WHAT NEEDS TO BE DONE: Extract the material from the line with "Screen dimensions: 941x499" up to and including the line with "The width and height of the screenshot is (819, 1456).", reproducing each line word for word.

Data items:
============================================================

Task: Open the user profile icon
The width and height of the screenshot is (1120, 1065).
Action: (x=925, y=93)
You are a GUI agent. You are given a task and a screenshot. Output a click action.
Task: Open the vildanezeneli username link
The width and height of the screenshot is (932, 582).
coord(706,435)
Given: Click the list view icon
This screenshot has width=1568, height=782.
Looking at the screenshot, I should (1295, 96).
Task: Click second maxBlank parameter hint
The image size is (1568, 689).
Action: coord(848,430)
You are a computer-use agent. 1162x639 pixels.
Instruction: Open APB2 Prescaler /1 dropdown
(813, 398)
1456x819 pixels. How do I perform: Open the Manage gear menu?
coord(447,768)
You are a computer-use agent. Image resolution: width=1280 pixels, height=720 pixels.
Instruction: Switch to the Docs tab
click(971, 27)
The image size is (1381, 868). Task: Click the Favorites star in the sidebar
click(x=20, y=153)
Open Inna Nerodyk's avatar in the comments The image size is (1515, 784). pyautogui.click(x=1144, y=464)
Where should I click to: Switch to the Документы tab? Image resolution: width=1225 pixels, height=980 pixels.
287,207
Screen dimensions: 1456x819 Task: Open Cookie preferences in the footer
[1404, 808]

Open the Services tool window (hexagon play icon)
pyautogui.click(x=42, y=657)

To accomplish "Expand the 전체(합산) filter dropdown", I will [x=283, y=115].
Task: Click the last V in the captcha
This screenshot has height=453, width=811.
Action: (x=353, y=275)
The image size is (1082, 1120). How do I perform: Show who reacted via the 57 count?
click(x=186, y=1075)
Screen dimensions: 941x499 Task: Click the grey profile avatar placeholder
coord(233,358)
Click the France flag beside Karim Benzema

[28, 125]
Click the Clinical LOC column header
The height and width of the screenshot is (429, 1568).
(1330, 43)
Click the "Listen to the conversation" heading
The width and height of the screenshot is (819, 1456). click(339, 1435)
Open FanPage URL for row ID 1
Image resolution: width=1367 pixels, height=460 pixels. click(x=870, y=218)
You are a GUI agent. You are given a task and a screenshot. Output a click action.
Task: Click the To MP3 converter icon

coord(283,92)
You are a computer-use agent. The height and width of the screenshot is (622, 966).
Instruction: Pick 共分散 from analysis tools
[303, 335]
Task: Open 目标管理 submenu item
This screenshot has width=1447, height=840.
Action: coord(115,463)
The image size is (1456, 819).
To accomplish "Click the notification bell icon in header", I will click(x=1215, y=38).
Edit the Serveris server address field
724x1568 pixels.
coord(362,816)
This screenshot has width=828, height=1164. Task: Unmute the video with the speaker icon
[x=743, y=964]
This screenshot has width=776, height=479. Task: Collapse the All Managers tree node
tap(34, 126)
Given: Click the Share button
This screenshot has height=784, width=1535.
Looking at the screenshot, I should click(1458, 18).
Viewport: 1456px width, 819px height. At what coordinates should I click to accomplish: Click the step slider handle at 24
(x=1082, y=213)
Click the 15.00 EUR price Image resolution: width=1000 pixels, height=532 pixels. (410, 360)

============================================================

COMPLETE ANSWER:
Screen dimensions: 941x499 Task: Click the grey profile avatar placeholder
coord(233,358)
Click the France flag beside Karim Benzema

[28, 125]
Click the Clinical LOC column header
The height and width of the screenshot is (429, 1568).
(1330, 43)
Click the "Listen to the conversation" heading
The width and height of the screenshot is (819, 1456). click(339, 1435)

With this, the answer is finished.